Herpich betont dieses Schritt-für-Schritt-zueinander-Fügen: durch die Länge der Einstellungen, die ihre Eigenständigkeit bewahren und dadurch ihr Ende und den Beginn des nächsten Bildes hervorheben. Dass Herpich in Kunst kommt aus dem Schnabel wie er gewachsen ist die Information, dass Adolf Beutler der Euthanasie der Nazis entkommen ist, fast ganz an das Ende ihres Filmes platziert, lese ich in dieser Weise: Die Information ist zu groß, zu mächtig, würde an einer anderen Stelle des Films soviel semantische Aufladung erfahren, dass das kleinteilige Entfalten Beutlers und seiner Arbeitsweise im Film nicht mehr in dieser Weise sichtbar wäre.

Die spezifische Form der Kameraführung, wie auch das, was hier als Auffalten beschrieben wurde, sind sichtbare Spuren eines Nachdenkens über die eigene künstlerische Arbeit. Die Filme von Sabine Herpich suchen nach einer Form, die die konkrete Materialität künstlerischen Arbeitens greifbar macht. Was passiert da zwischen Körper, Geist und Material?

Zugleich wissen diese Filme um die Vereinfachung, die eine solche Idee von Kunst wäre und binden sie daher zurück an die Welt. Über die Länge der Filme ziehen sich in entgegengesetzte Richtungen verlaufende Vektoren zwischen der Welt und ihren Institutionen und den Werken im Zentrum. Am Klarsten formuliert sich das immer dann, wenn Herpich mit den Künstler*innen spricht, während sie arbeiten, dem Work & Talk. Die Vertiefung in das Material scheint nicht selten das Sprechen von der Scheu, vom Zögern und damit der Zensur zu befreien und stellt so Verbindungen her zwischen den Dingen in der Hand und den Gedanken, Erinnerungen, Meinungen auf der Zunge. Die Fragen der Filmemacherin gehen dabei meist so kleinteilig und detailliert vor, wie es als Haltung auch in der Kameraführung und Montage sichtbar wird. Es geht nicht um besonders schlaue, große, umfassende Fragen. Eher geht es um ein Kennenlernen und Vortasten, das langsame Erfassen eines gedanklichen Territoriums (im Gegensatz zu seinem Besetzen mit allumfassenden Theorien).

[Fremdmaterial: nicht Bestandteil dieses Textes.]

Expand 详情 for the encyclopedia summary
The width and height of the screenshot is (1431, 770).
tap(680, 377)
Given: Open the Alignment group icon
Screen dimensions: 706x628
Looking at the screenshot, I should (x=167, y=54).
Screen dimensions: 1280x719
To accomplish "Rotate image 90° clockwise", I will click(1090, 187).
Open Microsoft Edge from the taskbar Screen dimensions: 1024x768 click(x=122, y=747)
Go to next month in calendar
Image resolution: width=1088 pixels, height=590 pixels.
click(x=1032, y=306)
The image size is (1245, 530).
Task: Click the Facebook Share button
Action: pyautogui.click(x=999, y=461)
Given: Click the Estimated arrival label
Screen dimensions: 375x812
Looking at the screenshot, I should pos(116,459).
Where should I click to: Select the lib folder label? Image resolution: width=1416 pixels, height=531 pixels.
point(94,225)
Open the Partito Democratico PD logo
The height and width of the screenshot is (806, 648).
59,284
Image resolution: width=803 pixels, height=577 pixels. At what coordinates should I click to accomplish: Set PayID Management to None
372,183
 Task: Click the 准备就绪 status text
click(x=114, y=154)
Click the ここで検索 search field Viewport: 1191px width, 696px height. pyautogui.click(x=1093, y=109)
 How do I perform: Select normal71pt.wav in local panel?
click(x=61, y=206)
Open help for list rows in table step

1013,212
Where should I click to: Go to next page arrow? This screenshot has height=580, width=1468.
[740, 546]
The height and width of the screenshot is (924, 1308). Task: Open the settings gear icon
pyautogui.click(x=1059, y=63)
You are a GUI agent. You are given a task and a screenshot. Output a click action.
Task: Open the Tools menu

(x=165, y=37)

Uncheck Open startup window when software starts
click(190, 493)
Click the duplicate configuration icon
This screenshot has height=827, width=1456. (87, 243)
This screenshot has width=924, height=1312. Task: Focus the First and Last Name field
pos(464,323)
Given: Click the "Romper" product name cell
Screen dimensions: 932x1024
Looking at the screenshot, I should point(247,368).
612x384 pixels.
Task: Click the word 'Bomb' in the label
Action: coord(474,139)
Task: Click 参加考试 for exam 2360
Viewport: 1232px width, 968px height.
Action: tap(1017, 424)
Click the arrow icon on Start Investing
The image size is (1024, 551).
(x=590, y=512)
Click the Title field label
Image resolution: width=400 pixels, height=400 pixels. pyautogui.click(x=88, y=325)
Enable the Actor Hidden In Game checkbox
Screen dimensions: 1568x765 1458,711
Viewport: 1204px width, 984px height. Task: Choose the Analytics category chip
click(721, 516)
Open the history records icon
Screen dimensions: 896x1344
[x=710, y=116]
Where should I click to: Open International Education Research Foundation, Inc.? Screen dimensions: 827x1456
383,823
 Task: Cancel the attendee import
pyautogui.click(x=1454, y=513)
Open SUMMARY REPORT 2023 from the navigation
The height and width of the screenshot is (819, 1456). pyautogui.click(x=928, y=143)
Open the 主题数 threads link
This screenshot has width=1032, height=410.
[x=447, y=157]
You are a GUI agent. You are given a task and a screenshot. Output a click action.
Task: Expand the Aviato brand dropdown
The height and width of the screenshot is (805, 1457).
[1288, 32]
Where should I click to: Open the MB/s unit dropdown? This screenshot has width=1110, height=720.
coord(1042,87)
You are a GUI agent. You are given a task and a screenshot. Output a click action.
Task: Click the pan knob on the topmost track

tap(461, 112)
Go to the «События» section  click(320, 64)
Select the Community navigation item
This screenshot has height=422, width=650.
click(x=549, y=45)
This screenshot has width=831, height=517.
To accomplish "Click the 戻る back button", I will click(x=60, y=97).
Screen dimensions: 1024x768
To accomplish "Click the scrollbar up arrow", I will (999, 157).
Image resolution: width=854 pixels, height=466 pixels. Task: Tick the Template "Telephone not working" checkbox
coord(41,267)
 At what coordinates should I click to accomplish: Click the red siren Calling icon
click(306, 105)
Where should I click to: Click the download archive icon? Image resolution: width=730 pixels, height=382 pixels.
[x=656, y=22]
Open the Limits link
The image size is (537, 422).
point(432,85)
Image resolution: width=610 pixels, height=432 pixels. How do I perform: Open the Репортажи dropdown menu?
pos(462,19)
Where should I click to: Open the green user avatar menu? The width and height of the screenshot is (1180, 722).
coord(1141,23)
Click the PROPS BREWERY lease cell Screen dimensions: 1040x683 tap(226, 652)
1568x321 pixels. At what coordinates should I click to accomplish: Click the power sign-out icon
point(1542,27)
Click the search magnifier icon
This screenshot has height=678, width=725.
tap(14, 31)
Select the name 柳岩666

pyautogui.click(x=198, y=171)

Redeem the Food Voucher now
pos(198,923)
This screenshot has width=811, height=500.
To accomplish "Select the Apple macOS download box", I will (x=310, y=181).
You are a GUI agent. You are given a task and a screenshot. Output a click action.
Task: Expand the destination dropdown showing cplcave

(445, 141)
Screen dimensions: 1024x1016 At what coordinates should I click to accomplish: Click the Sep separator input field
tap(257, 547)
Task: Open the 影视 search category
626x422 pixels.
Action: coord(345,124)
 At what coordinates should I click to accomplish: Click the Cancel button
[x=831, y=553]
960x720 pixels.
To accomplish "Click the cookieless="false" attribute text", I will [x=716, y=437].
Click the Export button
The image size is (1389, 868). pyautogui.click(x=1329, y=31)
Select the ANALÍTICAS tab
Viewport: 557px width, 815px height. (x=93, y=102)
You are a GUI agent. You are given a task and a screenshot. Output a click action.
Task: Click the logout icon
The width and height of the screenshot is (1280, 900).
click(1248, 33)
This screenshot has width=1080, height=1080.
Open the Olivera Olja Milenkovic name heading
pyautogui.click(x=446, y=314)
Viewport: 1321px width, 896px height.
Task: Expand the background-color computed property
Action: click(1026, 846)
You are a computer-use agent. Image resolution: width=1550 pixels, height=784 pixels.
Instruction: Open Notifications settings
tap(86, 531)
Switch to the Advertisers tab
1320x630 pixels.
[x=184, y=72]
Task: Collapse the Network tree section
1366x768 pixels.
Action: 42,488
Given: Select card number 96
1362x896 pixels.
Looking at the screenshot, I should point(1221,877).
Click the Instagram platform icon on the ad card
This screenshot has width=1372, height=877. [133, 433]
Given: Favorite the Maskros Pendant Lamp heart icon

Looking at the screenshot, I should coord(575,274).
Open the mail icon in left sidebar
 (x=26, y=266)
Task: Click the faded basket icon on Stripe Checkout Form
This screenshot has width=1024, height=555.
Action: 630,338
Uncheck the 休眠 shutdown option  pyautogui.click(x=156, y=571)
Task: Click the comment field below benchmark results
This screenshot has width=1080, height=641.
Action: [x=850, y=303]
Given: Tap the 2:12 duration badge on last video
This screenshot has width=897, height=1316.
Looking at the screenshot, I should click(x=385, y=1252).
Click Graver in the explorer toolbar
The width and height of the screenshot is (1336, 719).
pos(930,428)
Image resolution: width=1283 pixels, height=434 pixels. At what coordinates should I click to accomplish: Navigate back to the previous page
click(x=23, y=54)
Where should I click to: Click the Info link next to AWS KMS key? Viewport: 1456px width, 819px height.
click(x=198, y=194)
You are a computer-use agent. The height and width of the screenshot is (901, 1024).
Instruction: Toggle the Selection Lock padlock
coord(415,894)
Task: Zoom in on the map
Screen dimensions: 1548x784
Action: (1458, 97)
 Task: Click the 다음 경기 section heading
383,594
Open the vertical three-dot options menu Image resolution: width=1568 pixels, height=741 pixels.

Am Ende von Ein Bild von Aleksander Gudalo verlässt die Kamera das erste Mal das Atelier des Malers. Zuvor hat sie ihn über die unterschiedlichen Phasen der Arbeit an einem Gemälde begleitet, hat aus dem Fenster gegenüber einigen Monteuren bei der Arbeit zugeschaut, wenn er eine Pause gemacht hat, mit ihm über seine künstlerische Arbeit gesprochen und befindet sich nun mit ihm und seinen Werken in jener Situation – einer Vernissage –, in der die Welt auf seine fertigen Werke trifft. Wir sehen ihn aus einer gewissen Distanz, er spricht mit einem Besucher, seine Lippen bewegen sich. Die Kamera beobachtet ihn weiter, bis er irgendwann die Augen von seinem Gegenüber löst und kurz direkt zu uns, in die Kamera (und damit Sabine Herpich an-) blickt.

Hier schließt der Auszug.